Спросите любого издателя, и он скажет, что книги о кошках и собаках
пользовались огромным спросом в течение всего нашего века. Зато критик
Кэтрин Хейлз в двух своих книгах "Космическая паутина" ("The Cosmic
Web") и "Прикованный хаос" ("Chaos Bound") скрупулезно и вдумчиво
провела параллели между развитием науки в ХХ веке и
литературно–критическими тенденциями. Трагическую сторону
деконструкционистского мышления (видимо, именно она заставляет
литературоведение последнего времени отчаянно искать все новые и новые
исследовательские ракурсы) она проанализировала трезво, но сочувственно: "Ирония заключается в том, что чем сильнее раскрепощающая игра
интеллекта воздействует на свой материал, тем больше обнажаются
властные отношения, и, соответственно, субъекту внушается все более
глубокое ощущение собственной беспомощности. Вообразим замкнутую
систему "обратной связи": критик пишет, чтобы почувствовать себя
сильным; но написанное им идентифицирует его как деконструированного
субъекта, чье "я" – лишь отпечаток, оставленный какими–то безличными
силами.

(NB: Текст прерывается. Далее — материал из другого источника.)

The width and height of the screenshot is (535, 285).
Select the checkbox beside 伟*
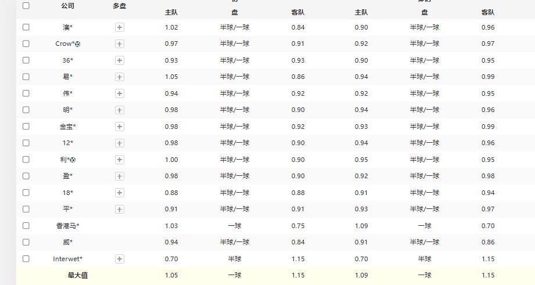(26, 93)
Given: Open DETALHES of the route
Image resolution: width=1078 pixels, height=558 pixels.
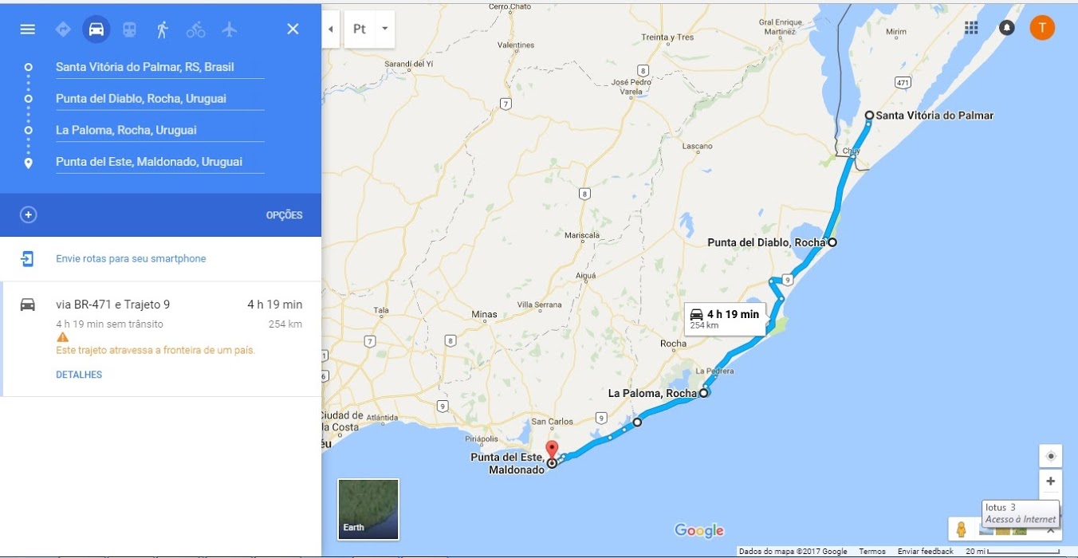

Осознав это, он снова садится писать, поскольку теперь еще
отчаяннее нуждается в ощущении собственной силы, вызываемом актом
письма. Но все, что бы он ни писал, – лишь рассказ о том же самом
другими словами, и единственное утешение – это опять сесть писать..." Есть ли альтернатива этому замкнутому кругу бессилия и изоляции? –
спрашивает Хейлз. Среди идей, проповедуемых ею в финальных главах
"Прикованного хаоса", есть концепция о превосходстве "локального
знания" над "глобальным знанием" (читай: "тотализирующими теориями"),
которую развивал антрополог Клиффорд Гирц. По Гирцу (в изложении
Хейлз), поскольку культуры всегда являются "сложными семиотическими
системами, организованными вокруг отдельных локусов, [... ]
глобализующие теории отвергаются, так как это конструкции,
обслуживающие тайные интересы конкретных классов или властных
структур". Однако она отмечает, что современная литературная критика,
возможно, переусердствовала, наделяя локальное привилегиями в ущерб
глобальному: "в лоне теоретической критики притязания локального
расширяются, пока само локальное не превращается в новую форму
глобализующего императива". Возможно ли нащупать равновесие между
локальным и глобальным? И где начать поиски этого равновесия? (Именно
на этом, предположил Автор, и споткнулась греческая философия в своих
бесконечных перетягиваниях каната между тотализирующими теориями
Платона и таксономическими истинами Аристотеля). Автору ответ показался очевидным: искать равновесия следует в
литературе. В литературе локальное встречается с глобальным, частное
проявляет затаенную в нем всеобщность. Литература никогда не настаивает
на своей глобальности; она всего лишь дает понять, что локальное может
содержать в себе семена универсального, и создать удачное произведение
искусства в области литературы можно лишь, неразрывно сплетая их между
собой. Также литература предлагает противоядие от солипсизма: пытаясь
создать нечто, превосходящее по масштабу его самого, нечто, способное к
самостоятельной жизни, Автор оттесняет на задний план свою собственную
тягу к эксгибиционизму, самовосхвалению, политическим амбициям,
карьере, даже признанию в качестве Автора. (Также, видимо, поступает и
критик, занимаясь своей "литературной критикой".) А не пора ли
вернуться к тому, с чего все это началось? – задумался Автор. Перевод С. Силаковой.
[1]Перечислим, не располагая их в каком–либо осмысленном порядке,
некоторые из книг, прочитанных Писателем: "Nation and Narration" ed.
Bhabha (постколониальная кр–ка), Routledge, 1991; "Chaos Bound" by N.
Catherine Hayles, (теория хаоса), Cornell, 1990; "Gender Trouble" by
Judith Butler, (гомосексуальная – или гендерная – теория), Routledge,
1990; "Epistemology of the Closet" by Eve Kosovsky Sedgewick, (то же
самое), Univ. Of California Press, 1990; "Culture and Imperialism" by
Edward Said, (постколониальная критика), Vintage, 1994; "Human, All Too
Human", ed, Fuss, ("пост–человеческая" критика), Routledge, 1996;
"Terminal Identity" by Scott Bukalman, ("киборг–критика"?), Duke U.
Press, 1993; "Subject to Change" by Nancy K. Miller, (феминистическая
критика), Columbia University Press, 1988; "Postmodernism; or, The
Cultural Logic of Late Capitalism" by Fredric Jameson, (марксистская
критика), Duke U. Press, 1991 (Прим. авт.).